Saturday 12 December 2015

More Background Details

It is too easy to categorize the opening installments of Poul Anderson's Psychotechnic History merely as action-adventure fiction and thus to miss their background contributions to the future history.

In "The Sensitive Man":

"Even the hulking bodyguard was probably a college graduate, Third Class."
-Poul Anderson, The Psychotechnic League (New York, 1981), p. 138.

Someone with a third class University degree? No. The educational system is outlined in the preceding installment, "Un-Man." Modern technology replaces not only unskilled laborers but also routine intellectuals. First class education, starting early and remaining free for those who are able to keep passing exams, produces large numbers of graduates trained to the limit of their capacity, PhD's at twenty or younger. The complex global civilization requires this educational elite but relegates the less able to Second and Third schools, with consequent social friction.

Another social factor: the family had been an economic and social unit but technology destroyed the first function; World War III and subsequent upheavals destroyed the second. Creches, schools and public entertainment take children away from the home. Old style marriage becomes extremely rare.

Thirdly, there are global anachronisms like Hindu peasants. Many people want to restore the old ways without realizing that technology has changed human nature. Geriatrics and birth control are making the population old and rigid just when new thinking is required.
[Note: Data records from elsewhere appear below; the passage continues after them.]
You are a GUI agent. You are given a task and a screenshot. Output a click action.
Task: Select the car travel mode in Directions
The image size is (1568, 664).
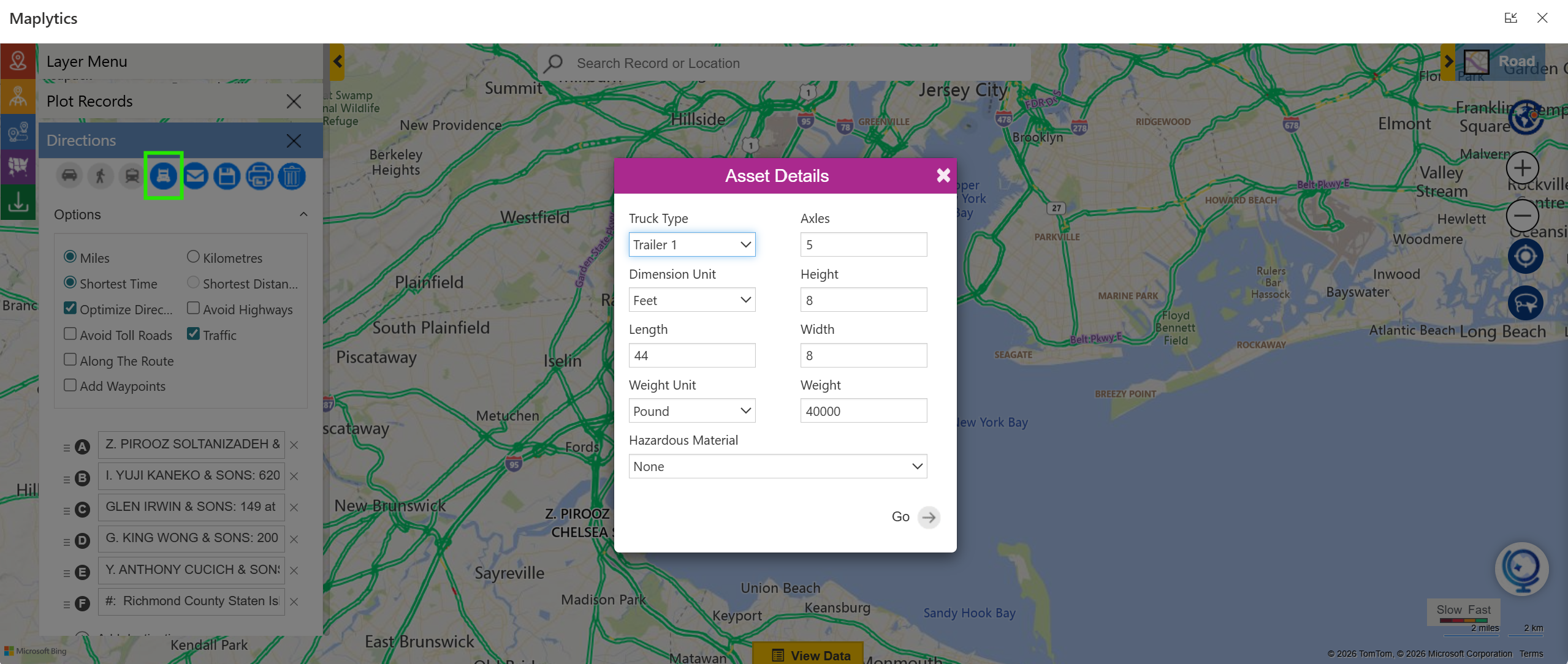(69, 176)
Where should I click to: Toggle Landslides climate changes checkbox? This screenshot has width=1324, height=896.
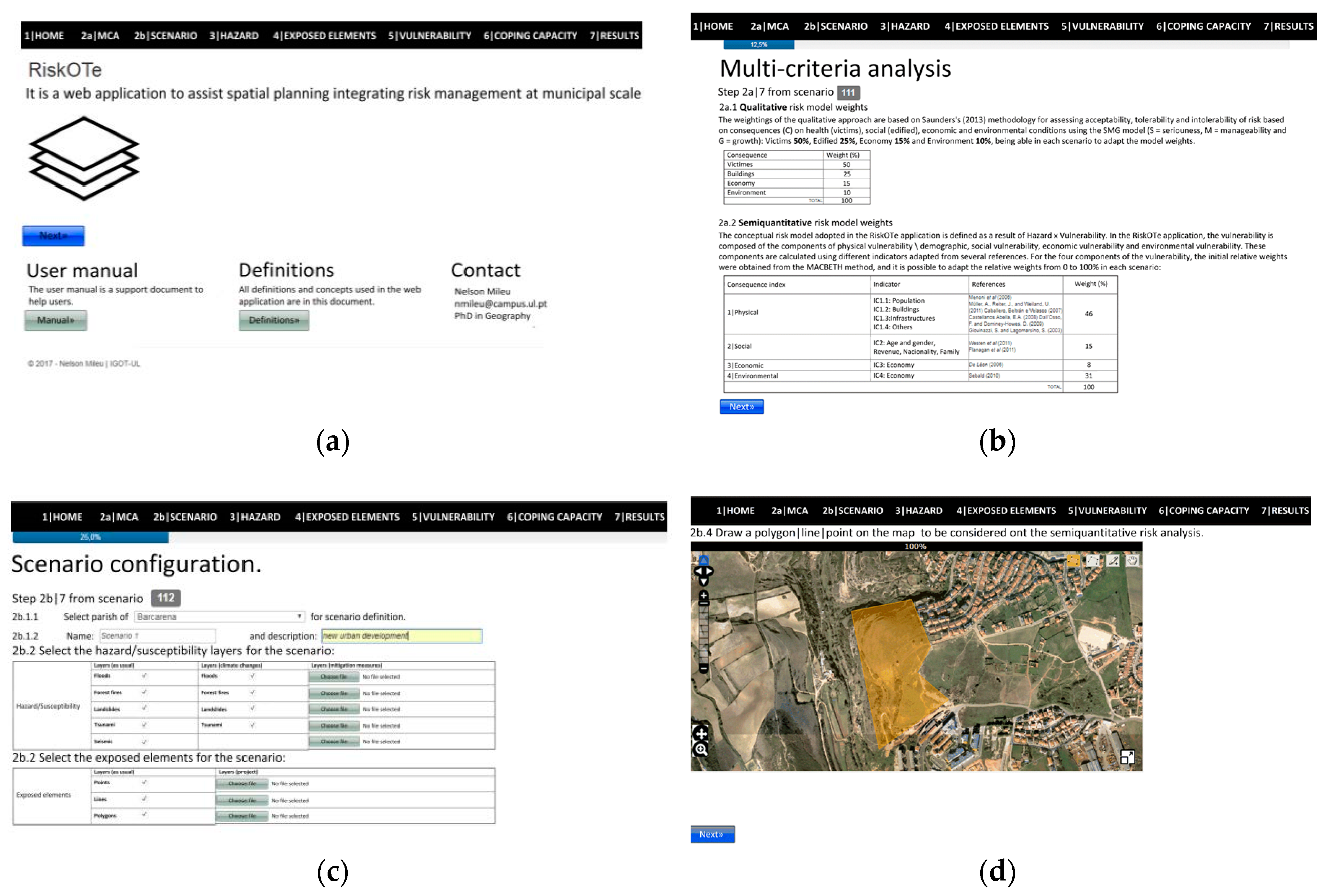point(252,708)
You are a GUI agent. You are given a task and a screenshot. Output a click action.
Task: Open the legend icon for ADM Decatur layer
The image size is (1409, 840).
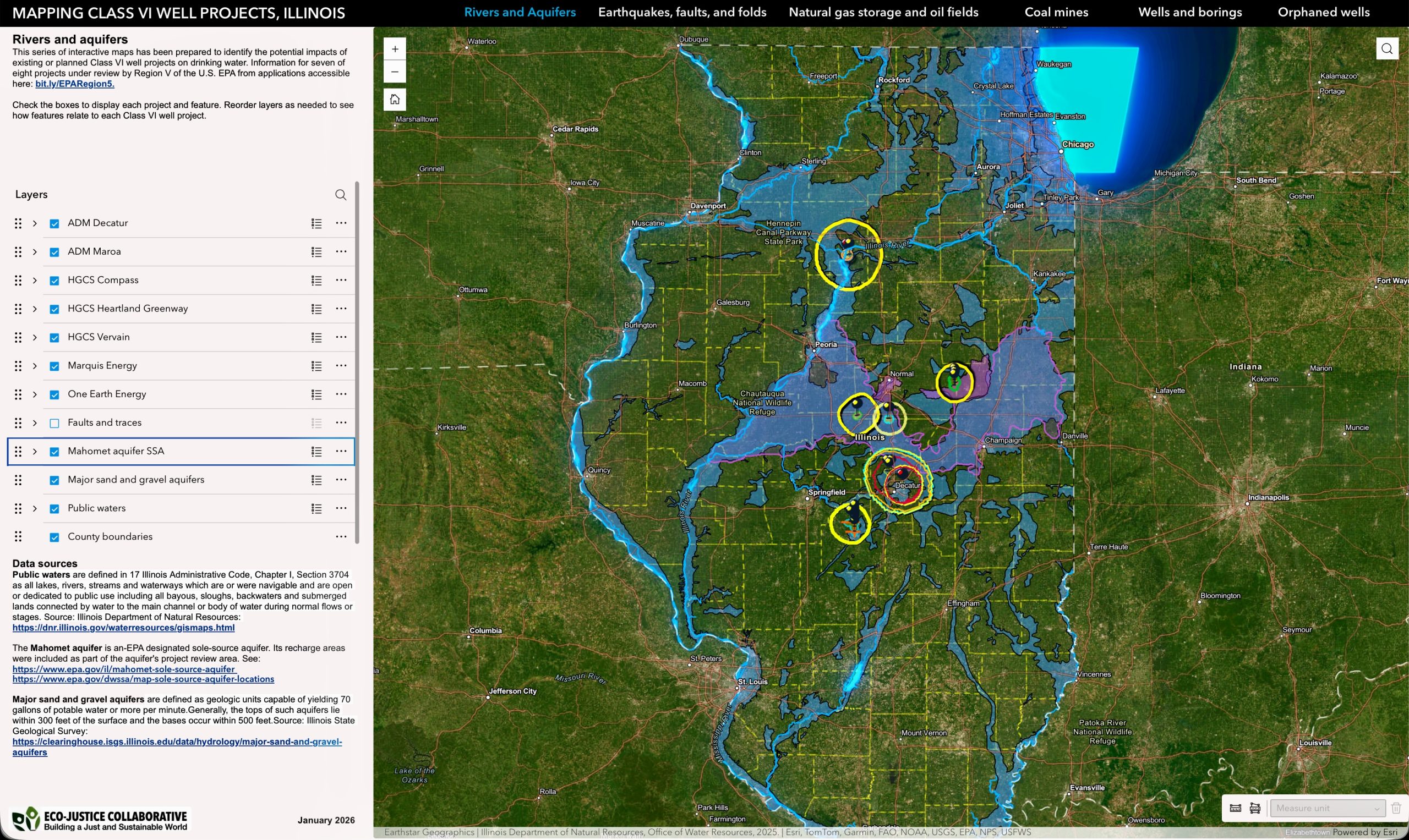pyautogui.click(x=316, y=223)
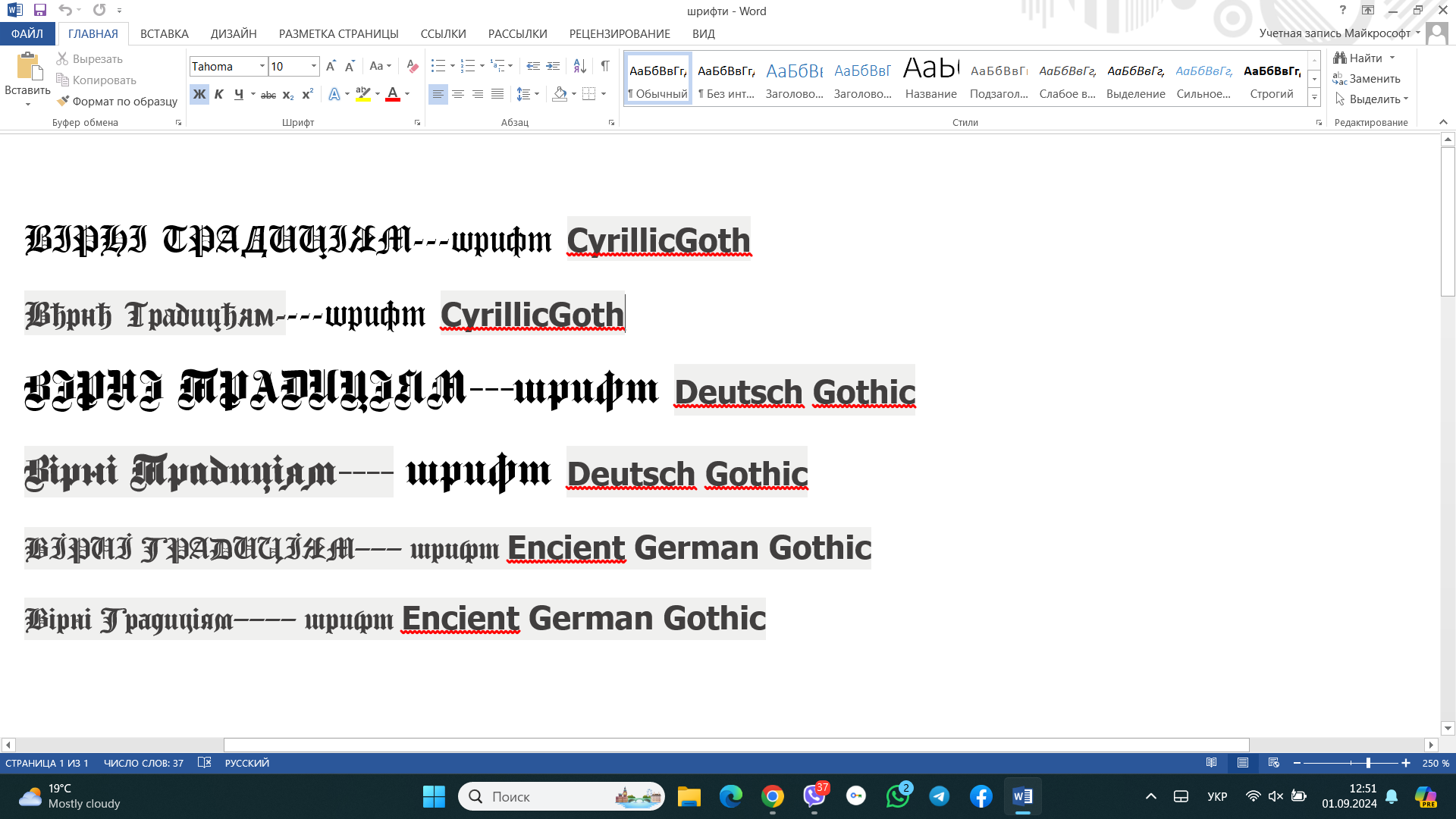
Task: Toggle paragraph marks display ¶
Action: click(605, 66)
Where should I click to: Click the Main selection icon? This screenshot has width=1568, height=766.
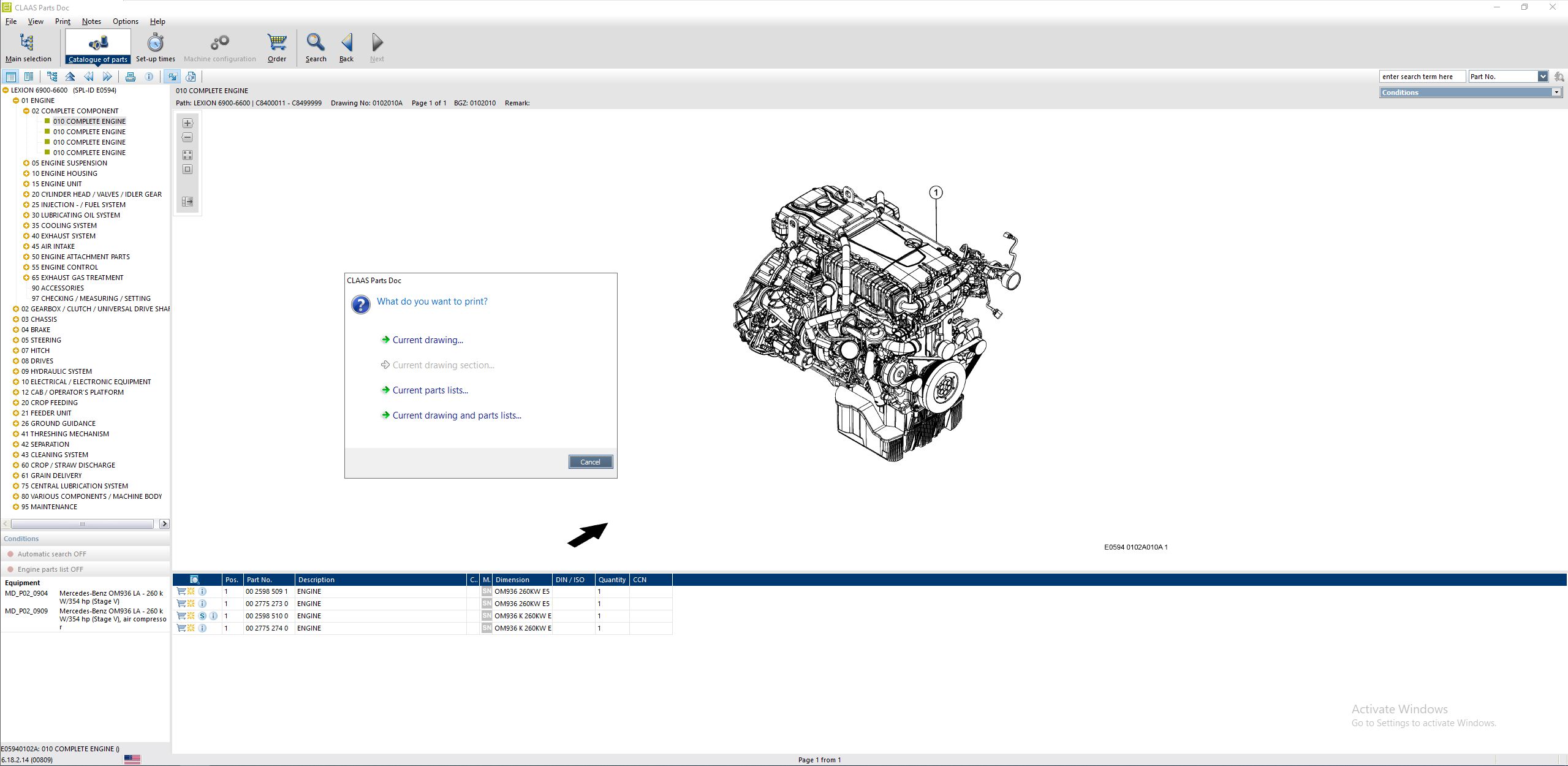[x=27, y=43]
This is a complex and well realized future history. The World Wars, the Years of Hunger and Madness and the economic breakdowns are parts of its fabric and should be included in the Chronology.

1 comment:

Sean M. Brooks said...

Kaor, Paul!

But Poul Anderson himself eventually became dissatisfied with the Psychotechnic series. Some of the reasons being how actual technological developments did not occur as he had speculated. Another being the failure of the UN and Anderson's conviction that it has long since become a dangerous farce which should be abolished.